What you have to do: Pictures aside, copy exactly each line from the one that holds "The height and width of the screenshot is (366, 534)." through the last line of the records below.

[Saved entries]
————————
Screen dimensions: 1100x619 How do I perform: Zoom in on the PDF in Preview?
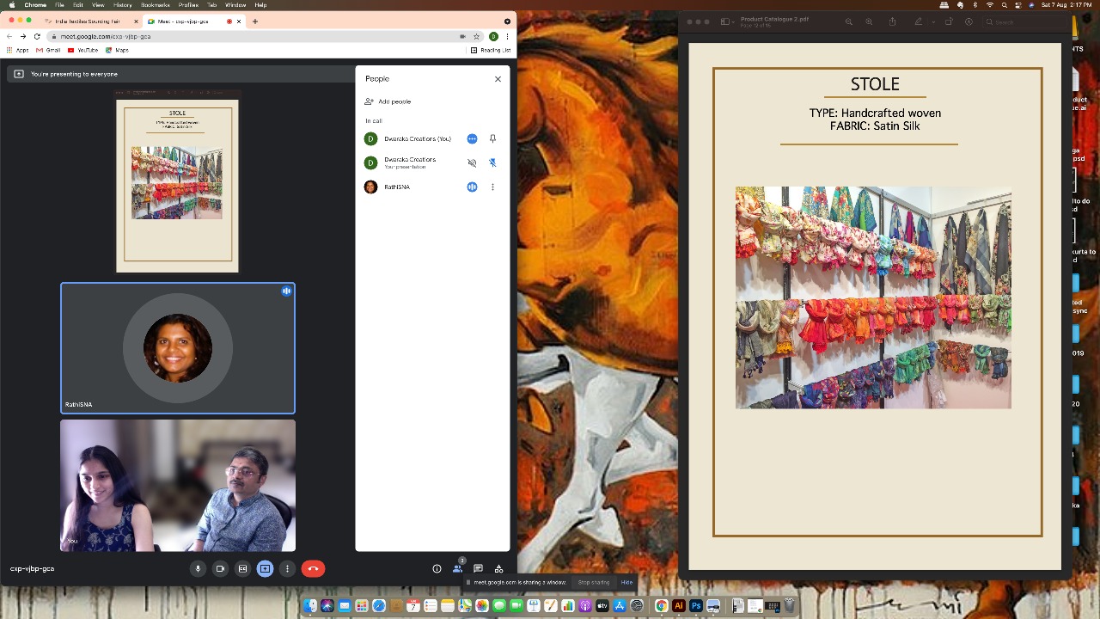coord(869,21)
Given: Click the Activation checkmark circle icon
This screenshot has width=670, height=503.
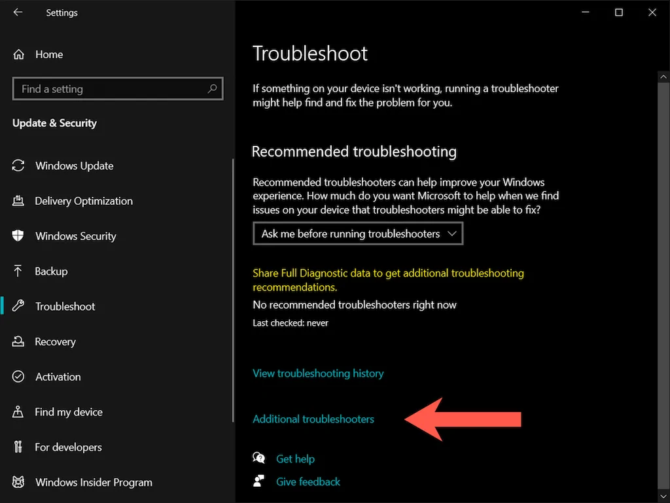Looking at the screenshot, I should pyautogui.click(x=18, y=377).
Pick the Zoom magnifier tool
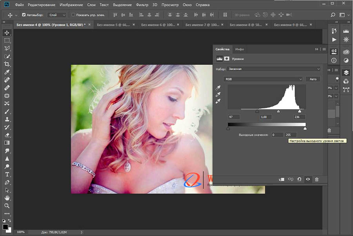 coord(7,205)
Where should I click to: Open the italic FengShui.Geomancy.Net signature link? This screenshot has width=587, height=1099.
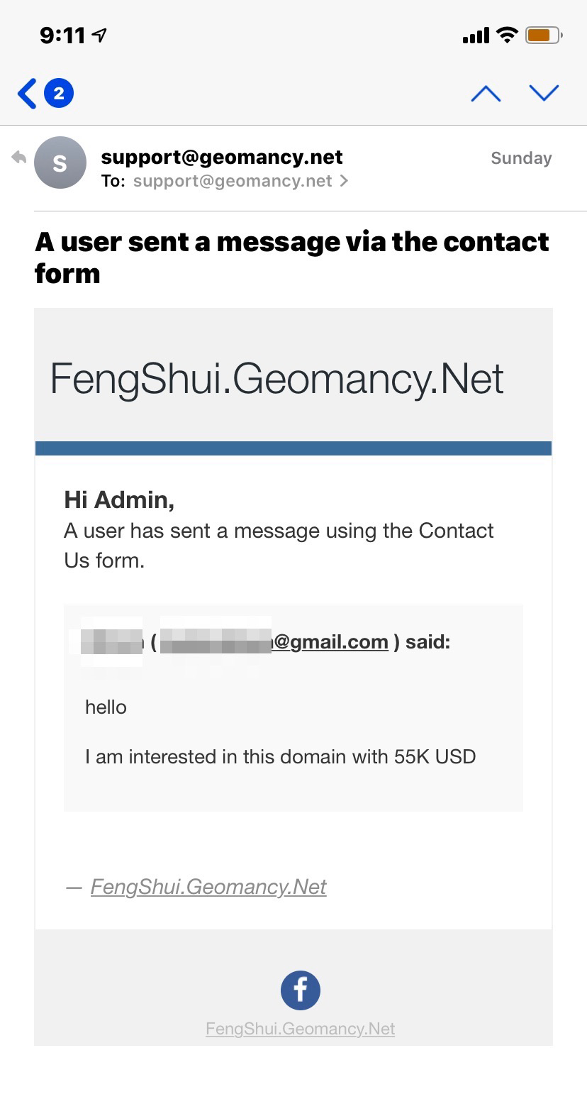(208, 887)
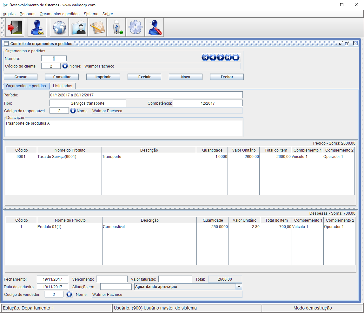Click the user with padlock toolbar icon
Screen dimensions: 364x313
point(37,28)
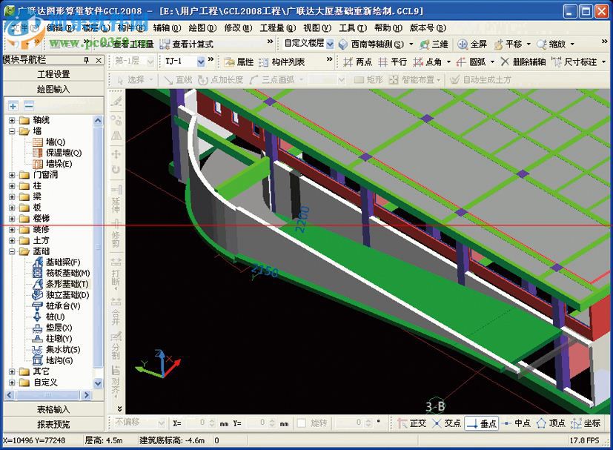This screenshot has height=450, width=613.
Task: Select the 保温墙(Q) insulation wall item
Action: click(64, 153)
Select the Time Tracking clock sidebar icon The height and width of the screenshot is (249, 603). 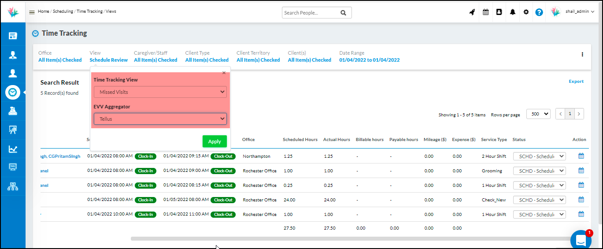(13, 92)
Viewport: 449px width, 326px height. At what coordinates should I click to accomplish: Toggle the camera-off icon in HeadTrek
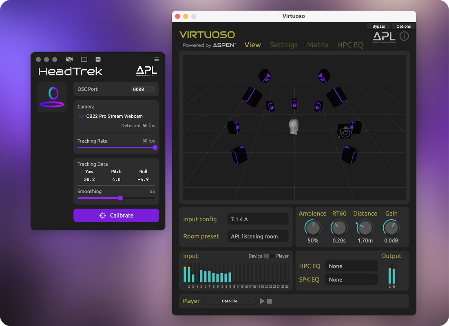point(69,59)
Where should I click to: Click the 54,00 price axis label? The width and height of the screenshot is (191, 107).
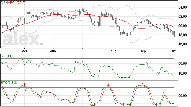(x=182, y=7)
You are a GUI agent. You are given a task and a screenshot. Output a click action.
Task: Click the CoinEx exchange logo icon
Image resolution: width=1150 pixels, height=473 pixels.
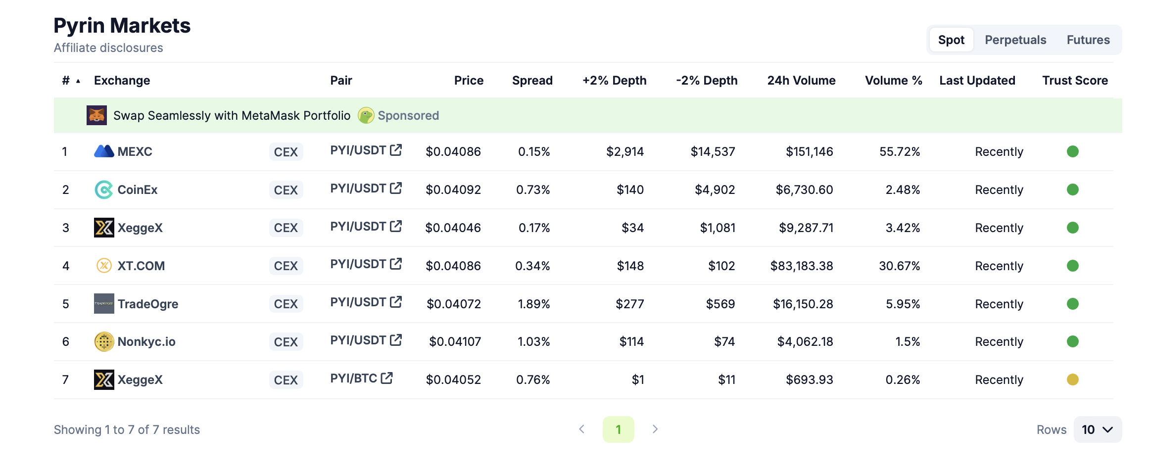(104, 189)
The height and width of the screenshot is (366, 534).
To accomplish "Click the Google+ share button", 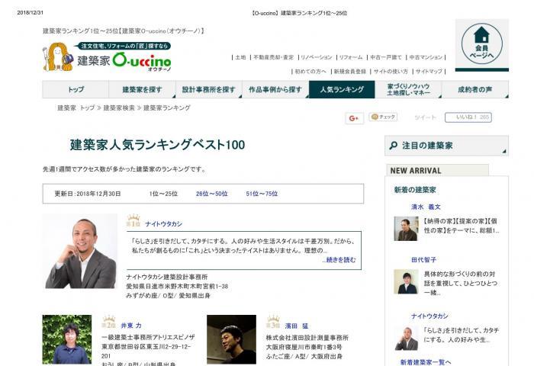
————————
Reply:
The height and width of the screenshot is (366, 534).
To accomplish "Click the Google+ share button", 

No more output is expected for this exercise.